Hinduism

Torments for Different Sins

Continued from “Torments for Jeevas”

Garuda Puran Part – 4

Brief Summary

Having listened to Sri Hari’s narration with rapt attention Garuda asks his Lord further to tell him as to which torments would sinners be put to for what evildoings of theirs. In this chapter Sri Hari describes again the specific punishments meted out to sinners for particular sins. Once again the reader gets a further description of Yama’s way, what the servitors of the Deity of Death do and how cruel the torments would be for various kinds of sin. A careful reading of this would surely act as a deterrent for one to desist from sin. Thus it helps one to keep to the path of good conduct and righteousness.

Shlok 1-3

Garuda asks Sri Hari to tell him why sinners fall into the river Vaitarani. He also requests his lord to let him know the specific torments ordered for particular sins committed by the arrogant and the wicked. Sri Hari tells Garuda that those who take pleasure in performing wicked deeds and those who turn away from God would go from hell to hell, from torment to torment and from one fright to another. There are four gateways on four sides. While the good and the well-behaved go through the east, west and north gates, the sinners get into Yama’s city through the gate on the south.

Shlok 4-12

The Vaitarani is on the southern way. Killers of Brahmins, alcoholics, killers of women and those who are responsible for infanticide and foeticide and stealers of children’s money, those who do not repay their debts, those who are wicked, who shun good-all these go in the way of Yama. The list is long. Those who take pleasure in criticising, those who hate pilgrimages, despise good and prefer wickedness, those who speak lightly of scriptures25and vedas and the variousVedangas go to horrible hells to suffer the torments they deserve. Those who take pleasure in seeing others suffer, inflict pain and speak wickedly and are foul-mouthed are sinners who must get torments in hell. Those who do not pay heed to good advice and wise counsel and those who violate the rules laid down by shastras would suffer tortures in hell. Basically, all those who stray form the path of rectitude and righteousness deliberately for their pleasure out of arrogance and pride are sinners.

= WHAT YOU NEED TO DO =
- A) According to the Garuda Puran summary, through which gate do sinners enter Yama's city?
- B) Rewrite the Garuda Puran summary from "Garuda Puran Part" to "conduct and righteousness.", changing "rapt attention" to "close attention".
The entries after this point are separate material, apart from the Garuda Puran summary.

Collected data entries

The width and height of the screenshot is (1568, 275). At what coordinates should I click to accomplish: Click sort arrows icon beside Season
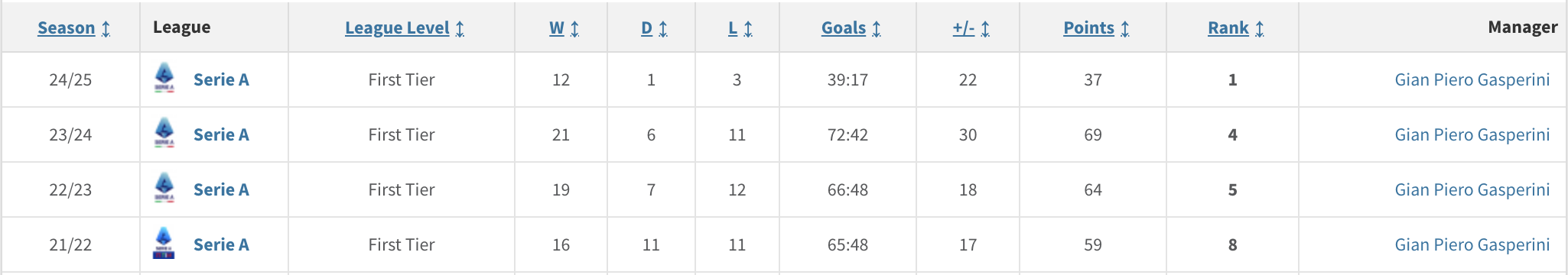click(106, 28)
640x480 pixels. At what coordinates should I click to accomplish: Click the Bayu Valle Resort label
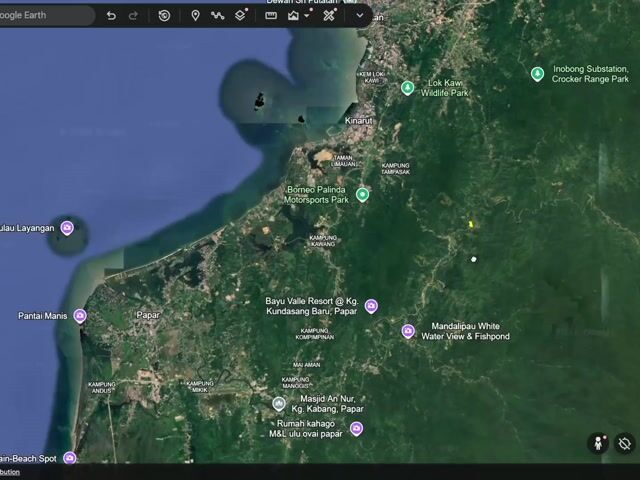pos(312,306)
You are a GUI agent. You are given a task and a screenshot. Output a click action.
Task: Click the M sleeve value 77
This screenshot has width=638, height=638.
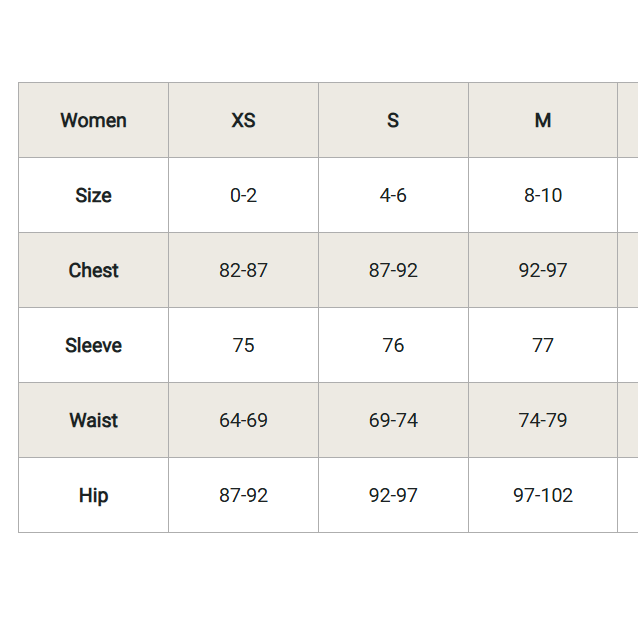click(x=543, y=345)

= PROBLEM SOLUTIONS =
- A) Sinners enter through the gate on the south.

- B)
Garuda Puran Part – 4

Brief Summary

Having listened to Sri Hari’s narration with close attention Garuda asks his Lord further to tell him as to which torments would sinners be put to for what evildoings of theirs. In this chapter Sri Hari describes again the specific punishments meted out to sinners for particular sins. Once again the reader gets a further description of Yama’s way, what the servitors of the Deity of Death do and how cruel the torments would be for various kinds of sin. A careful reading of this would surely act as a deterrent for one to desist from sin. Thus it helps one to keep to the path of good conduct and righteousness.